- Supplied data

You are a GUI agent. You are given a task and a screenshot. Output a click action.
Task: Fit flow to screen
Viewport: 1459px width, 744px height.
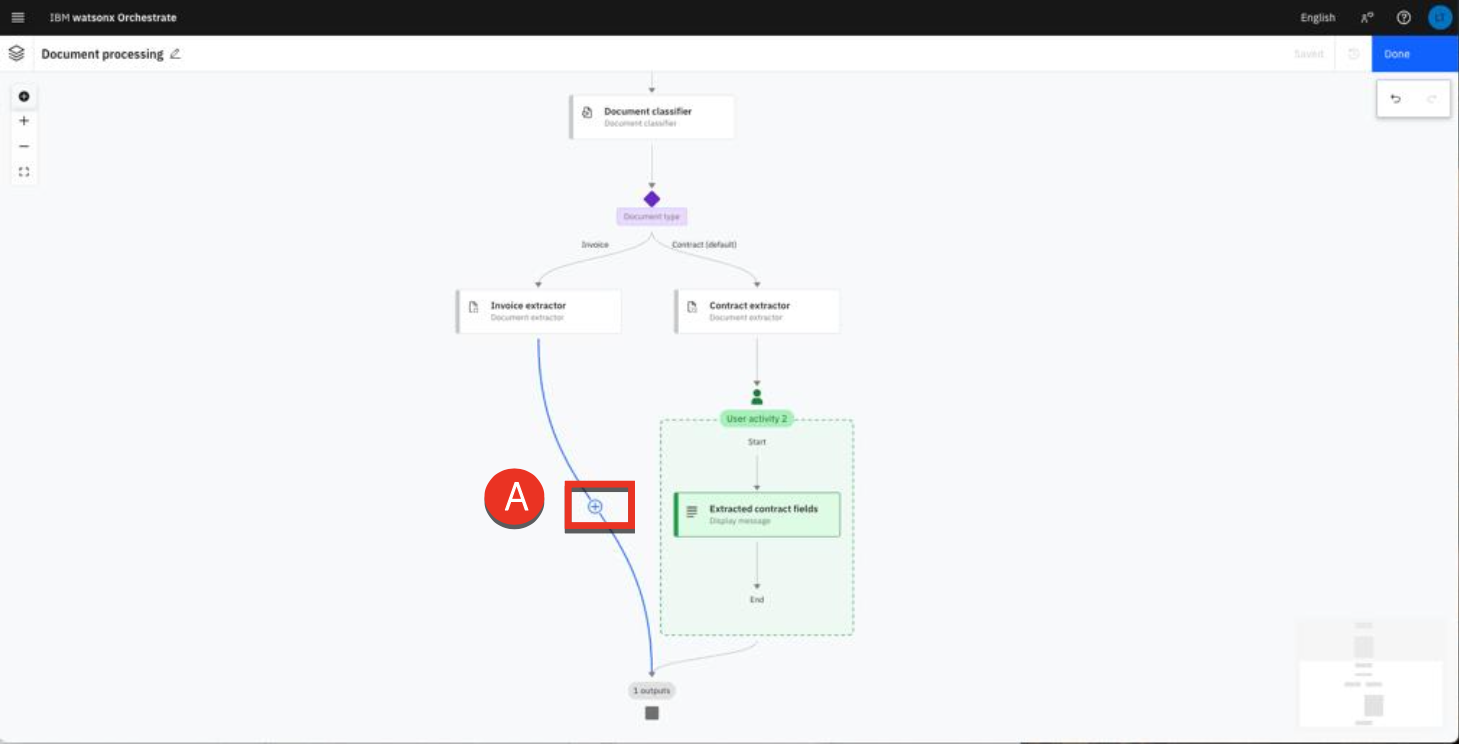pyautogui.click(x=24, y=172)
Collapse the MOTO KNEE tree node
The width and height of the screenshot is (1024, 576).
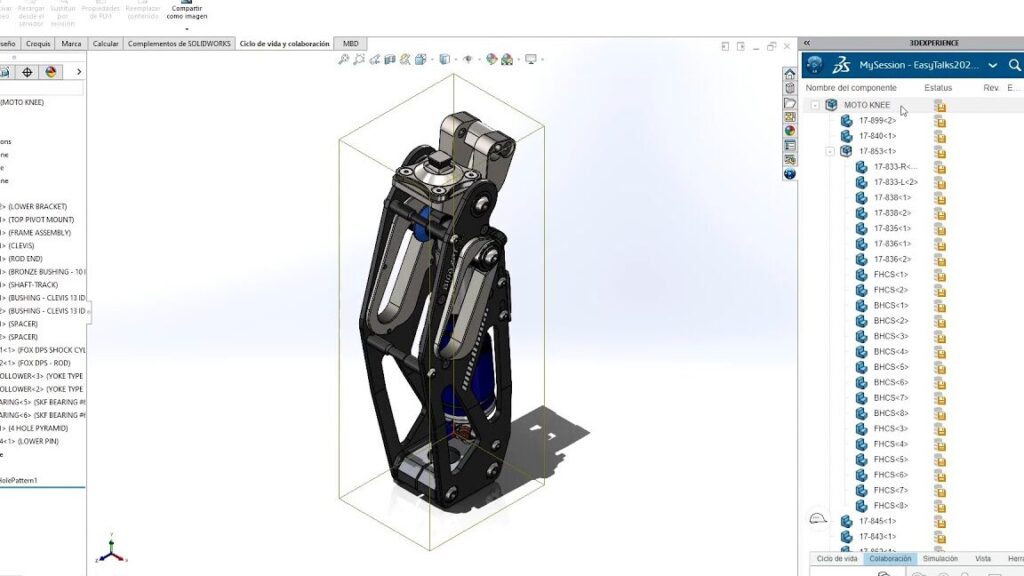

- Work instructions
Render every line of the entries above as a Markdown table with the columns "No." and "Text", numbering the rows in order and skipping blank lines. Leave the pictures out of the answer.

- Solved exercise
| No. | Text |
|---|---|
| 1 | You are a GUI agent. You are given a task and a screenshot. Output a click action. |
| 2 | Task: Fit flow to screen |
| 3 | Viewport: 1459px width, 744px height. |
| 4 | pyautogui.click(x=24, y=172) |
| 5 | Collapse the MOTO KNEE tree node |
| 6 | The width and height of the screenshot is (1024, 576). |